Per questa funzione mediatrice di Firenze, che ha offerto all’Italia lo strumento unificante della lingua - ricordo l’eloquente atteggiamento di Alessandro Manzoni -, è particolarmente espressivo ricordare qui, come ho detto, il valore della cultura della pace. Ed è con emozione profonda che ripeto dinanzi a voi questa grande parola, a pochi giorni dall’incontro di Assisi, al quale ho invitato rappresentanti delle confessioni cristiane e di altre denominazioni religiose, allo scopo di implorare dal cielo l’immenso dono della pace. La mia fiducia, la mia speranza, l’augurio più fervido del mio cuore è che questa iniziativa segni uno slancio nuovo nel progresso della mentalità di pace; e anche agli artefici della cultura, al loro genio, alla loro buona volontà vorrei affidare in modo particolare quell’iniziativa. Essi sapranno scoprirvi spunti per improntare le loro imprese all’amore, alla fraternità, alla solidarietà, in una parola, a tutti quei beni di cui è intessuto il supremo bene della pace. Pace, come dono dell’Onnipotente. Pace, come edificio sempre in costruzione ad opera delle menti, dei cuori, delle mani umane.

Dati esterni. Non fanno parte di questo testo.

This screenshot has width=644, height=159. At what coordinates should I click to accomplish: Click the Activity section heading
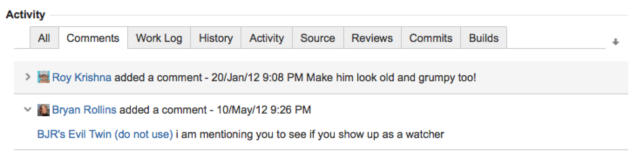coord(25,15)
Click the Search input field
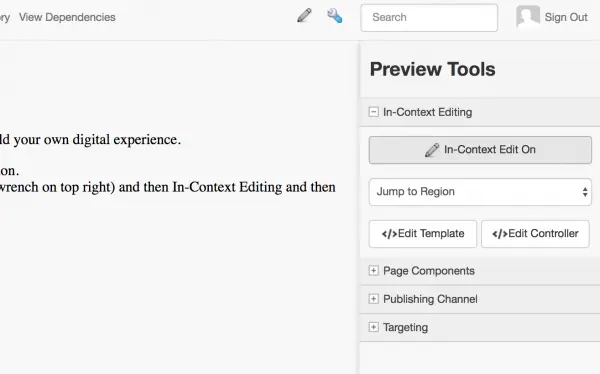The height and width of the screenshot is (374, 600). pyautogui.click(x=429, y=18)
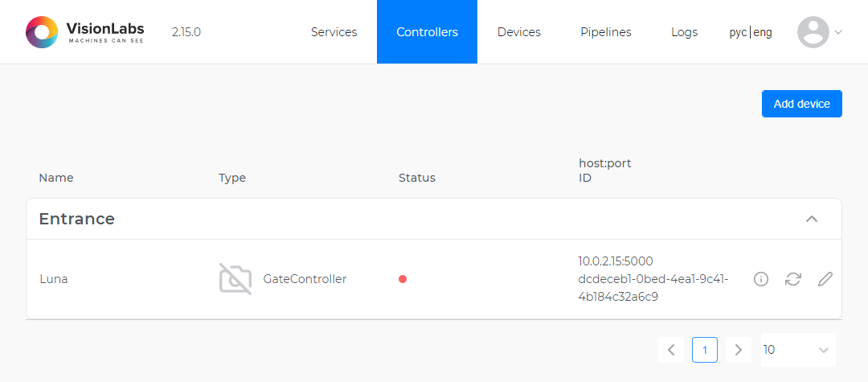Open the Services tab
Screen dimensions: 868x382
(334, 32)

10. Rifacendomi alle parole del professor Scaramuzzi, e al quadro completo dei progetti, delle finalità, dei problemi dell’Università fiorentina di cui egli è rettore, mi compiaccio anzitutto per la vitalità che l’istituzione manifesta col numero veramente notevole dei suoi alunni, con la serietà degli indirizzi scientifici seguiti dai docenti, con l’ansia di comunicare ai giovani, provenienti da altre regioni d’Italia e anche da nazioni estere, una formazione veramente completa, una vera cultura.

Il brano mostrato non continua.